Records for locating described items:
----

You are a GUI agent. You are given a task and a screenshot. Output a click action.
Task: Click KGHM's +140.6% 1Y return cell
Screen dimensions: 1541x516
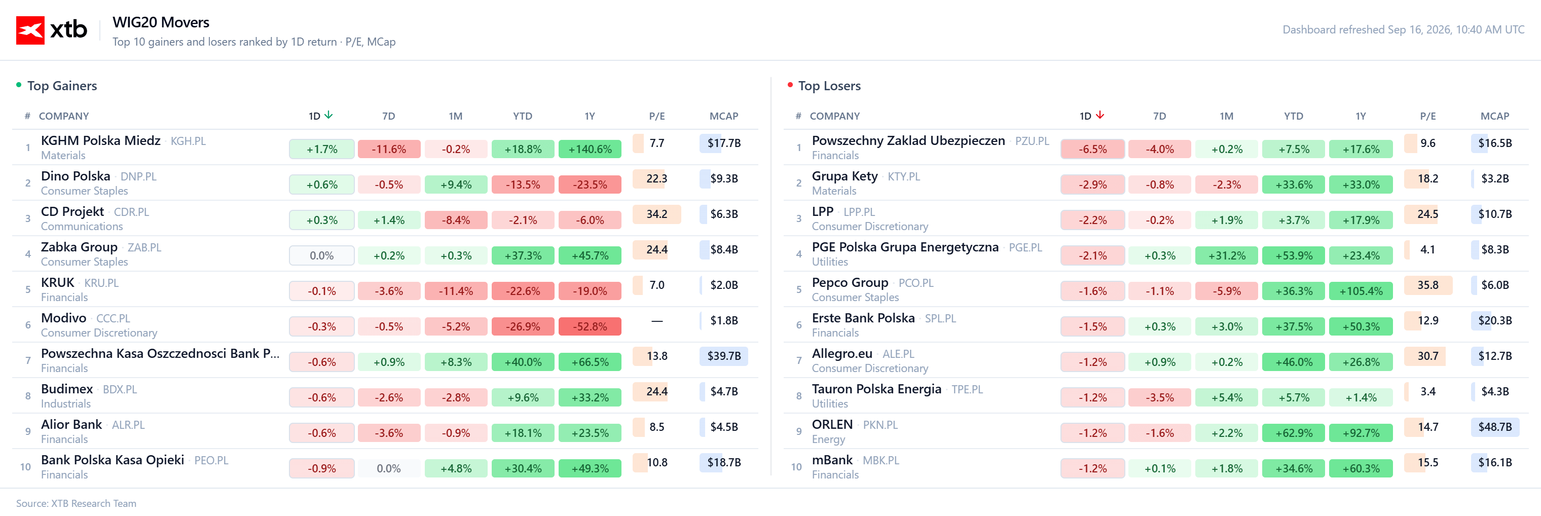(590, 149)
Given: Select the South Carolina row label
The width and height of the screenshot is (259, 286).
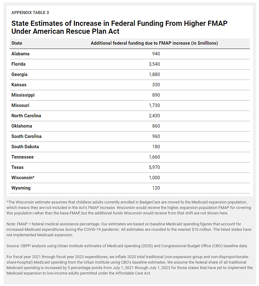Looking at the screenshot, I should [x=26, y=136].
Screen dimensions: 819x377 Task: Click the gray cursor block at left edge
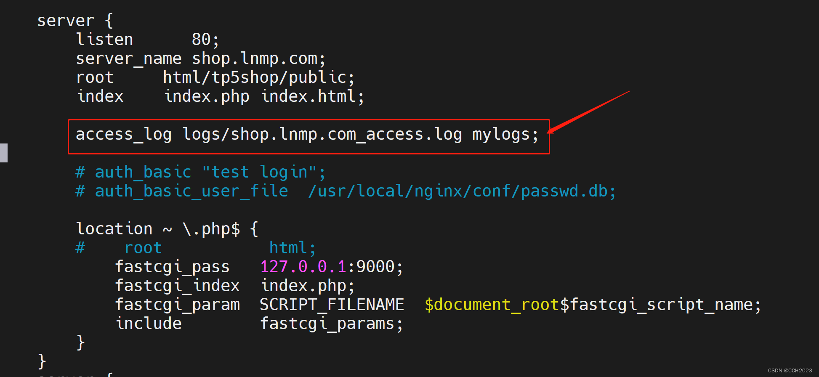tap(4, 153)
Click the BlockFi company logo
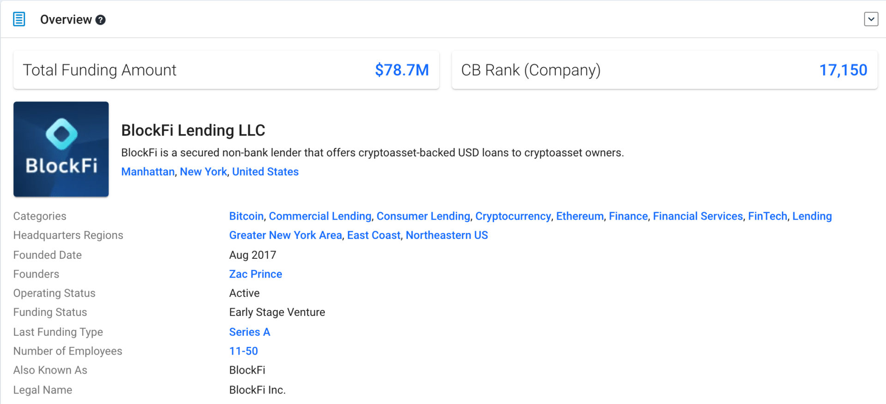 click(61, 149)
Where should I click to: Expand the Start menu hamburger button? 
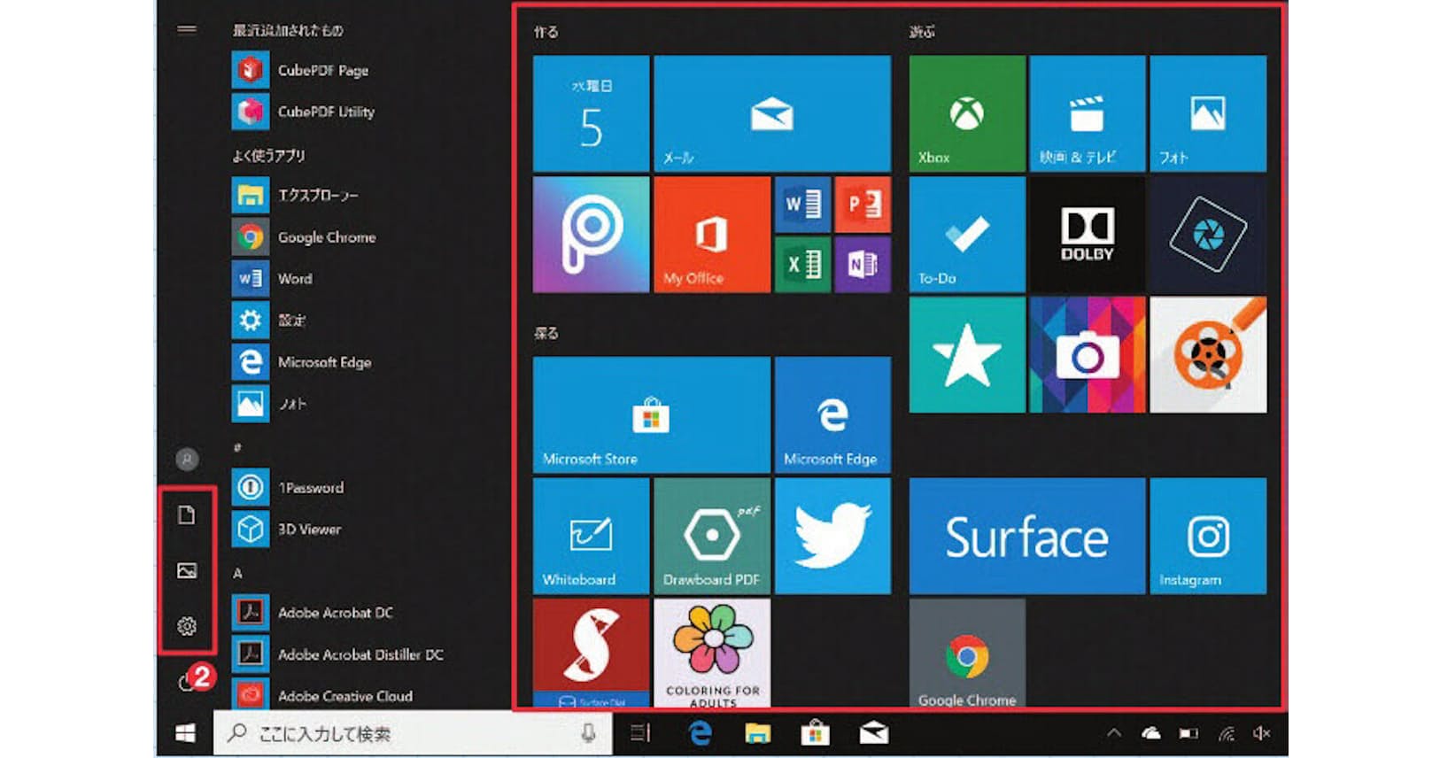tap(186, 29)
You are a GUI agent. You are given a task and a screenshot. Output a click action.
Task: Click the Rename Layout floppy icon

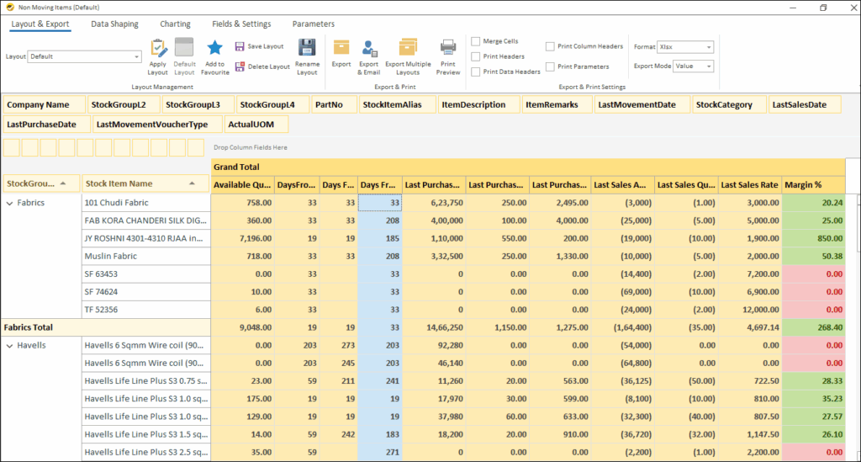(x=308, y=49)
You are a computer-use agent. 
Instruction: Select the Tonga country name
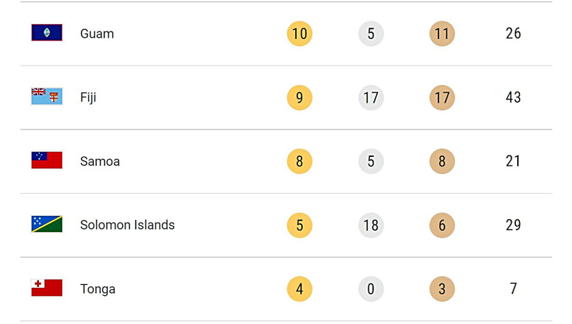(98, 289)
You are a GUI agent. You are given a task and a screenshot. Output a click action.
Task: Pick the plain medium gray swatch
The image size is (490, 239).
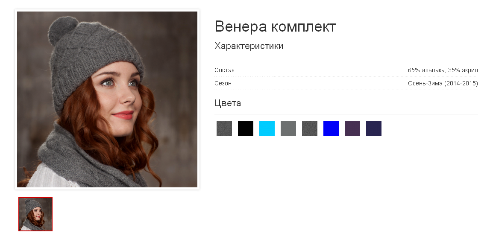coord(288,128)
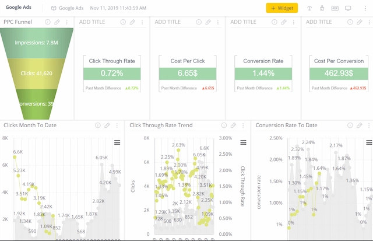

----

JOB: Please rewrite the data above, swapping every "GUI agent" for "screen assistant" and leaving everything else as it is, with the pictures left out.

EXERCISE ANSWER:
You are a screen assistant. You are given a task and a screenshot. Output a click action.
Task: Click KGHM's +140.6% 1Y return cell
Screen dimensions: 1541x516
(590, 149)
Given: Select the South Carolina row label
The width and height of the screenshot is (259, 286).
Looking at the screenshot, I should [x=26, y=136].
Screen dimensions: 819x377 Task: Click the gray cursor block at left edge
tap(4, 153)
Click the BlockFi company logo
 click(61, 149)
Where should I click to: Expand the Start menu hamburger button? 
tap(186, 29)
You are a screen assistant. You are given a task and a screenshot. Output a click action.
Task: Click the Rename Layout floppy icon

(x=308, y=49)
You are a computer-use agent. 
Instruction: Select the Tonga country name
(98, 289)
You are a screen assistant. You are given a task and a screenshot. Output a click action.
Task: Pick the plain medium gray swatch
The image size is (490, 239).
coord(288,128)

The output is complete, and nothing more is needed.